Pushing the noise envelope

Steve Gillette, in a comment, provided a link about Kodak's new sensor filter array. dpreview are also carrying the story. Is this really true, or is something missing?

I did some thinking on this, and I'm not convinced they've got it nailed. The claim is that by using the luminance pixels noise is reduced. I'm sure it is - these pixels effectively capture 3 times the light of filtered ones. Then again, why didn't they go with an LAB type array, why use RGB as well as luminance?

Then there is the resolution thing. Without colour resolution, the luminance "resolution" is either good for B&W or is just noise in itself. (If one wanted B&W, then one would not need the filter array anyway.) With colour pixels now spaced at 4 sites, compared to 2 sites for a Bayer array, the resolution that can be offered is only going to be that of a sensor with a quarter the pixels. Any interpolation is just guessing, it doesn't provide true resolution. If there were only a quarter of the pixels, noise would be inherently lower as the sensors would be that much larger. I'm sure that the extra interpolation will lead to colour fringe effects. Physics getting in the way again.

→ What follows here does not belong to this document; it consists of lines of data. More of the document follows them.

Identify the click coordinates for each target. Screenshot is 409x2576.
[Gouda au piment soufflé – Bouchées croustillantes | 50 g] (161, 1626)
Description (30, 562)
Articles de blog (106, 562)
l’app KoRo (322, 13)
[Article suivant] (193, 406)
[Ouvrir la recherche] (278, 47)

Of course, Kodak also have some fancy software algorithms to go with the new array which I'm sure helps with noise reduction but that could well be the crux of this working. then again, Canon are doing a really good job with high ISO performance (in large sensors at least) and there must a lot of algorithms involved there. I'm sure I read somewhere that Canon are also increasing the sensor site size by reducing the size of all the other stuff on the chip: less gaps, bigger sites.


  1. "less gaps, bigger sites"

    Do you mean fewer gaps or lesser (smaller) gaps? "Less gaps" cannot really be interpreted in English because "less" can only modify singular nouns ("fewer" is for plural nouns) such as "less money" / "fewer coins"; "less resolution" / "fewer pixels"; "less water" / "fewer people" and so forth.

    I suspect you meant smaller gaps rather than fewer but I'm not sure. Thanks for the interesting thoughts.

  2. Indeed: smaller gaps. I love pedantry!